元の文章:
----------------

加齢に伴うクローン性造血はがん死亡リスクと関連か
Tumor-Infiltrating Clonal Hematopoiesis
背景
クローン性造血(clonal hematopoiesis of indeterminate potential; CHIP)は、加齢に伴い一般的にみられる、体細胞変異を起こした血液細胞がクローン性に増殖する病態で、血液悪性腫瘍や心血管疾患・慢性炎症疾患リスクの上昇と関連する。また、腫瘍において高い変異アレル頻度のCHIP変異が認められることがあり、腫瘍浸潤クローン性造血(TI-CH)と呼ばれている。
イギリスFrancis Crick InstituteのPichらは、早期非小細胞肺がん(NSCLC)患者を対象としたTRACERx研究の421名、がん種横断コホートMSK-IMPACTの49,351名の血液サンプルにおいて、CHIP・TI-CHの有病率および生存・再発アウトカムとの関連を検証した。

----------------

[保存済みのデータ行]
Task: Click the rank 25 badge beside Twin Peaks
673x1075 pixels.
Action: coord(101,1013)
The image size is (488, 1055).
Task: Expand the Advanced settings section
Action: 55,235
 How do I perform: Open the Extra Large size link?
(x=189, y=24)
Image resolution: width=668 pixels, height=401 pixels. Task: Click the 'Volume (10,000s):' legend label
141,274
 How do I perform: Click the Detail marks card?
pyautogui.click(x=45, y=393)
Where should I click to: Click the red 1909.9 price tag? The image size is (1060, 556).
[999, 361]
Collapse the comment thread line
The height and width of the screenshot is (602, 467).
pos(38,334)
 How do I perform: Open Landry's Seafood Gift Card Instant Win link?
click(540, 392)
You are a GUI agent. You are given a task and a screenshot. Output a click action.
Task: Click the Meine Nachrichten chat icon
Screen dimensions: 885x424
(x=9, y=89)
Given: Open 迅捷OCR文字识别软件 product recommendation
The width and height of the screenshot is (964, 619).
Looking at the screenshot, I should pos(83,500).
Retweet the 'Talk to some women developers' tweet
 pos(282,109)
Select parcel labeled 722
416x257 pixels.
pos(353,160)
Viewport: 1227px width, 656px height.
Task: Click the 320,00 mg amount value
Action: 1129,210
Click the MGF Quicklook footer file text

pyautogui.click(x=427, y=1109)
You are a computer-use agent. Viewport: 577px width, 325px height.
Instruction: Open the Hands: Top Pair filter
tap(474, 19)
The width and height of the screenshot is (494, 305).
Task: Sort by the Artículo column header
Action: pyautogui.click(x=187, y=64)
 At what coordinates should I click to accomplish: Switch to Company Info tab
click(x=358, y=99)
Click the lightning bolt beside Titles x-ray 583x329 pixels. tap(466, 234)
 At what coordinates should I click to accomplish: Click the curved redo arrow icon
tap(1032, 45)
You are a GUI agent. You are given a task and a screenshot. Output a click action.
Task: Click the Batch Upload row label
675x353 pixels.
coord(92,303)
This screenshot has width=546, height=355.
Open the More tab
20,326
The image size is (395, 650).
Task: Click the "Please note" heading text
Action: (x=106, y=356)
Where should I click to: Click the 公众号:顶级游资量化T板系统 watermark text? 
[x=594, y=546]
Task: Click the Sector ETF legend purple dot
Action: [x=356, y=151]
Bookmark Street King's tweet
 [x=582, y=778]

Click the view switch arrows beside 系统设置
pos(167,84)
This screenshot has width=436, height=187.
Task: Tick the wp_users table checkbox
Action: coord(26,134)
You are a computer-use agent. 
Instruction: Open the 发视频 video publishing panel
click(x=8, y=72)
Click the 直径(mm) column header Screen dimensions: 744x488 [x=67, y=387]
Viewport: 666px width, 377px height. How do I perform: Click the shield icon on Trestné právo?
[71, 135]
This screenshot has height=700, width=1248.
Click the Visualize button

----------------

取り組む課題: クローン性造血とがんの文章を、最後の文のあとから引き継いで書き進める。

解答例:
結論
CHIPを伴うNSCLC患者のうち、42%でTI-CHが認められた。TI-CHは、CHIPを伴わない場合と比較してハザード比 1.80、CHIPを伴うがTI-CHでない場合と比較して1.62で、死亡・再発リスクを増加させた。
固形腫瘍患者では、CHIPを伴う患者のうち26%がTI-CHを有した。TI-CHは、TI-CHでない場合と比較して全原因死亡リスクを1.17倍上昇された。
TET2の変異はTI-CHの頻度を最も強力に予測しており、さらに肺腫瘍細胞への単球遊走を促し、腫瘍微小環境での骨髄細胞の浸潤と関連し、腫瘍オルガノイドの増殖を促進した。
評価
高齢者では10〜20%にみられるCHIPだが、CHIPを伴うがん患者ではTI-CHが高頻度で認められ、死亡リスクと関連した。
大規模なデータセットによって造血機能の老化と腫瘍発症・増殖との相互作用が裏付けられたことで、新たな予防・介入アプローチに道を開く知見となりうる。